## [Exercise directions]
This task calls for copying each line below that contains "Choose".

## [Given data]
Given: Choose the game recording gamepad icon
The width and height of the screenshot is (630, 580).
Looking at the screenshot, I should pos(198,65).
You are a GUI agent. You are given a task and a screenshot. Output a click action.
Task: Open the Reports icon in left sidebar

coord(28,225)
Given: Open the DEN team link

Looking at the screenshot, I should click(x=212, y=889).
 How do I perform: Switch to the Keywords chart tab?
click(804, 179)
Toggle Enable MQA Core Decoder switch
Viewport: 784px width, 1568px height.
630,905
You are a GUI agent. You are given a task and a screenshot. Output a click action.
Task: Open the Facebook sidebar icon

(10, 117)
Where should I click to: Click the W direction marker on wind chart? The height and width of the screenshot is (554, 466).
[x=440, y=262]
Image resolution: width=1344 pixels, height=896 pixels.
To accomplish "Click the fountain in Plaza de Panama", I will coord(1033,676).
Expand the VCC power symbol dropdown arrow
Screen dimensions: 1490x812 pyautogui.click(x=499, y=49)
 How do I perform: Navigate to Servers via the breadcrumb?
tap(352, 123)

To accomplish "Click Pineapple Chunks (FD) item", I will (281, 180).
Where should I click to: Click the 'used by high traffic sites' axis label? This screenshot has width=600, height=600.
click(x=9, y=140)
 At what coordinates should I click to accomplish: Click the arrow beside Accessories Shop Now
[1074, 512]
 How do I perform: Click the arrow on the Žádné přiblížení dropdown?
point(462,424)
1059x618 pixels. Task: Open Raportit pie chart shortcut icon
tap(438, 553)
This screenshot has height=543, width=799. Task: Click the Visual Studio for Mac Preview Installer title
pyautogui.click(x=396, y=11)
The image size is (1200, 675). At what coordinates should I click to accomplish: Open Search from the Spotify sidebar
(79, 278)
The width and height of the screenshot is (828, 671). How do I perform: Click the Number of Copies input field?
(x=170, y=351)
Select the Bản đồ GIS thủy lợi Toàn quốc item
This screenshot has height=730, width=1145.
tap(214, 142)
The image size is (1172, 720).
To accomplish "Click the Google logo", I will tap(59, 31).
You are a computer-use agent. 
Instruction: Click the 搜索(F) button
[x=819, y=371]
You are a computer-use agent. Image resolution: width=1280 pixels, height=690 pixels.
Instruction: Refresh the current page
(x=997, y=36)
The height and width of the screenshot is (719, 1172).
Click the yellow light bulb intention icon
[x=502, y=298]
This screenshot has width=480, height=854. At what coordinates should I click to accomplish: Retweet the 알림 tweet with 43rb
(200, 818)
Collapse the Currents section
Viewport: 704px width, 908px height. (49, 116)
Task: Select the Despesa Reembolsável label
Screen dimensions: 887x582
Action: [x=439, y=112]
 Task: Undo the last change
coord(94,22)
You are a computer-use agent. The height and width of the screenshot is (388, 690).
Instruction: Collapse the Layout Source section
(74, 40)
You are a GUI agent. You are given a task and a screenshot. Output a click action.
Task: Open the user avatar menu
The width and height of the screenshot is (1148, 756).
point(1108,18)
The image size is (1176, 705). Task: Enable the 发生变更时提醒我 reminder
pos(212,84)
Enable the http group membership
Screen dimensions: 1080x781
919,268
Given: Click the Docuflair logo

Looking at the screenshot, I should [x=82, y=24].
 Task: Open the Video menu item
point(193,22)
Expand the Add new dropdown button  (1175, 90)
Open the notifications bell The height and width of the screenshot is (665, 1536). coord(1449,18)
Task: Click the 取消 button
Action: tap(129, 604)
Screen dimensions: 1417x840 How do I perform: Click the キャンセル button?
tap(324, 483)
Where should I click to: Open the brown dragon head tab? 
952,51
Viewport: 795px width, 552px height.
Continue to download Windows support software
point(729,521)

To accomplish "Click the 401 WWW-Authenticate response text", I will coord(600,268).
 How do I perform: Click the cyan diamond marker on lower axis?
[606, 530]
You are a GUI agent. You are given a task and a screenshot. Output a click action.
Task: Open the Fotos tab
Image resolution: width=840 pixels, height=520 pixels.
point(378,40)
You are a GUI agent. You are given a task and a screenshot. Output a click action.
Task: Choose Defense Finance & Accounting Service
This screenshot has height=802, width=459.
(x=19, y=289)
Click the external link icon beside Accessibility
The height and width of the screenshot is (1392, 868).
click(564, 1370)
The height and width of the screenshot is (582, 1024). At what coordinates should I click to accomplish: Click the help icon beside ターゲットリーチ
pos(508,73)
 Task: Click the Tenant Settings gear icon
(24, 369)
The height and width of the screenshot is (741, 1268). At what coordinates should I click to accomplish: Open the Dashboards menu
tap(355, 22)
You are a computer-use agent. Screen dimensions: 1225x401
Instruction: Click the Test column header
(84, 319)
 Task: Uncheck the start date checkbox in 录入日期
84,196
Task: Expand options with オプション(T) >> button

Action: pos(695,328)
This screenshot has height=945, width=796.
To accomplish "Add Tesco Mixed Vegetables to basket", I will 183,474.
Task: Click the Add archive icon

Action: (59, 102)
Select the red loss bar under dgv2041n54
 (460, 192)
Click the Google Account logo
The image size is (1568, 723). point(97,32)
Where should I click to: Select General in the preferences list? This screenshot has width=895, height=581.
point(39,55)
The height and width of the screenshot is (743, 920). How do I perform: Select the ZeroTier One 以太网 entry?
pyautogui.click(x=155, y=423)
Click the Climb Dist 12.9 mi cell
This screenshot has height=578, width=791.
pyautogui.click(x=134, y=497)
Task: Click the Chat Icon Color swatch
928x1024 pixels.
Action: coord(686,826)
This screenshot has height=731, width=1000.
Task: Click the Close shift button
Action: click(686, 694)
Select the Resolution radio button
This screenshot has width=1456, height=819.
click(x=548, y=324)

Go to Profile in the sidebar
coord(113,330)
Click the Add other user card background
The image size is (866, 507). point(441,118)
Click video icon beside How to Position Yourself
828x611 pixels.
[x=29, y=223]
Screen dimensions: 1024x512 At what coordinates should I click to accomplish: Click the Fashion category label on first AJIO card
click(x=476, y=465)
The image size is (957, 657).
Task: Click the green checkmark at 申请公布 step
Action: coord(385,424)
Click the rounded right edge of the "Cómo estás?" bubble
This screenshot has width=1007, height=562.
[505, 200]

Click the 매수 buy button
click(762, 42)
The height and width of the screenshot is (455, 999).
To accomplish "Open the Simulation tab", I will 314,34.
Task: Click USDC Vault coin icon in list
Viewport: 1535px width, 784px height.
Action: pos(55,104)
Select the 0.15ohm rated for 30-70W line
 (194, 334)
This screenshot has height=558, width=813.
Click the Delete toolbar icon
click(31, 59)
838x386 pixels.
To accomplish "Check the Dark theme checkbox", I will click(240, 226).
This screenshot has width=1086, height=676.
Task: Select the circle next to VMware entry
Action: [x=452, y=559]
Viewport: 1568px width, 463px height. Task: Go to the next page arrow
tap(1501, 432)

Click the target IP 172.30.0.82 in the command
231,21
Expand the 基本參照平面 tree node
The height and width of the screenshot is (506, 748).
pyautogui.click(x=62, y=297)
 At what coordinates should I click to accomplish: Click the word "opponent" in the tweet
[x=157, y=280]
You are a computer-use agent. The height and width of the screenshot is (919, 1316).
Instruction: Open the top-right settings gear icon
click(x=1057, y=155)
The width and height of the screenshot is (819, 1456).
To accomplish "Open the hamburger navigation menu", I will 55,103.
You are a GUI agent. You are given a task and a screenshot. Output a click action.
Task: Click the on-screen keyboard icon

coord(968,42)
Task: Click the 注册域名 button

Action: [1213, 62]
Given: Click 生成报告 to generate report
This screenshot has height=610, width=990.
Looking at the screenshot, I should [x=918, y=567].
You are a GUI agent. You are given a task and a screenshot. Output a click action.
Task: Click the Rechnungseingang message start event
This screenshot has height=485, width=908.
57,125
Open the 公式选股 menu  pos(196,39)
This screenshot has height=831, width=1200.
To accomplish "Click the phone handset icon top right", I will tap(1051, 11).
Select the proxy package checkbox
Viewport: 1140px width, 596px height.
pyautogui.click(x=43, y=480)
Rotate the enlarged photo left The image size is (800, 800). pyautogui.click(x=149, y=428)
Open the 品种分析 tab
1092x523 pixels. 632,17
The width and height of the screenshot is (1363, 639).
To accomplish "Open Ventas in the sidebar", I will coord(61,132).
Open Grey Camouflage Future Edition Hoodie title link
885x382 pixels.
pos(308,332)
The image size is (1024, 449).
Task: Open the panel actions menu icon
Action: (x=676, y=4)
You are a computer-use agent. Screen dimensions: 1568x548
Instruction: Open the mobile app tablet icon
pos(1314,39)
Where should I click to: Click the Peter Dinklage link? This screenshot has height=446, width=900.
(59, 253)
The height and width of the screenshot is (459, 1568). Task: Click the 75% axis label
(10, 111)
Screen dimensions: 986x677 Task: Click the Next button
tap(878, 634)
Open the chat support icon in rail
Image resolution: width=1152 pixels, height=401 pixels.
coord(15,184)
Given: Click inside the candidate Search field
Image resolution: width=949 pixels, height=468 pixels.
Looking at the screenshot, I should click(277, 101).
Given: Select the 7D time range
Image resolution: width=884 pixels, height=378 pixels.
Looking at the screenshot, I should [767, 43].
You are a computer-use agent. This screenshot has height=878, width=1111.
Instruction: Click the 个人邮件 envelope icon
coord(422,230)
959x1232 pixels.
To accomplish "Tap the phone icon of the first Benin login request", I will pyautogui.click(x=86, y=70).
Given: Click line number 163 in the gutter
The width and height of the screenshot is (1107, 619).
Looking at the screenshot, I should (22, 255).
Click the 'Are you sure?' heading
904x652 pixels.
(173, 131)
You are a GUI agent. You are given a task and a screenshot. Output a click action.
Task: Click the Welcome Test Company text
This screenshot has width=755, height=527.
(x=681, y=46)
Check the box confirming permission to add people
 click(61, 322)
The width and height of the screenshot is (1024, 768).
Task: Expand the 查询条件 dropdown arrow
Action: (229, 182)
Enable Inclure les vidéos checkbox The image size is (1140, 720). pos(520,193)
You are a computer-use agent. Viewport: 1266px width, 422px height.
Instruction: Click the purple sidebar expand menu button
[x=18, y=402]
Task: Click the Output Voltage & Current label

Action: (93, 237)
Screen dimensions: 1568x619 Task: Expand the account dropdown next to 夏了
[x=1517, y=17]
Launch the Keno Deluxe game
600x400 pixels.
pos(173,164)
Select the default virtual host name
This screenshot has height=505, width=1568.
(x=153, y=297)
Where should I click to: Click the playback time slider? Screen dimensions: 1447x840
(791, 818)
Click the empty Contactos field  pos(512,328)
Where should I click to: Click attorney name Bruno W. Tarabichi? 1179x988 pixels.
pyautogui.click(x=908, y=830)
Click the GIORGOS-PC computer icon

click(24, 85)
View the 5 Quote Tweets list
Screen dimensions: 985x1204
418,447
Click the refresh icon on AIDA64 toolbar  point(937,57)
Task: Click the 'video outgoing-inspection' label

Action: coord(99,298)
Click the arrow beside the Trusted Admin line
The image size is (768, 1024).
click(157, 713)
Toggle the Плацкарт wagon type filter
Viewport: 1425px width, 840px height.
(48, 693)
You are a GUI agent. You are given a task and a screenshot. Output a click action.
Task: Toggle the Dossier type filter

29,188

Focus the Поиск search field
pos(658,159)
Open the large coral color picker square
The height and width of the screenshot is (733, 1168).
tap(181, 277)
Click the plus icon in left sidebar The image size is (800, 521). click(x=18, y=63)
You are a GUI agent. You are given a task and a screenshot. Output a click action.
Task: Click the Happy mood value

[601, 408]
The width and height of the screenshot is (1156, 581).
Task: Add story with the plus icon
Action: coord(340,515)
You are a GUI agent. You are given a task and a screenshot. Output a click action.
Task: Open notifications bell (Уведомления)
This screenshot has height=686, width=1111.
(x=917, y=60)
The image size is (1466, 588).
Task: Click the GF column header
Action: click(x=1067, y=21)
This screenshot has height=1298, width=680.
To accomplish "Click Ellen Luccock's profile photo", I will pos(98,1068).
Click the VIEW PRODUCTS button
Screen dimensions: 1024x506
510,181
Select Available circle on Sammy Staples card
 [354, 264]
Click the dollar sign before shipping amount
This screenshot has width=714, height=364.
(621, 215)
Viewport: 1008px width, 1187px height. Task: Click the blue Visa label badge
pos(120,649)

## [Exercise output]
Given: Choose the game recording gamepad icon
Task: Choose Defense Finance & Accounting Service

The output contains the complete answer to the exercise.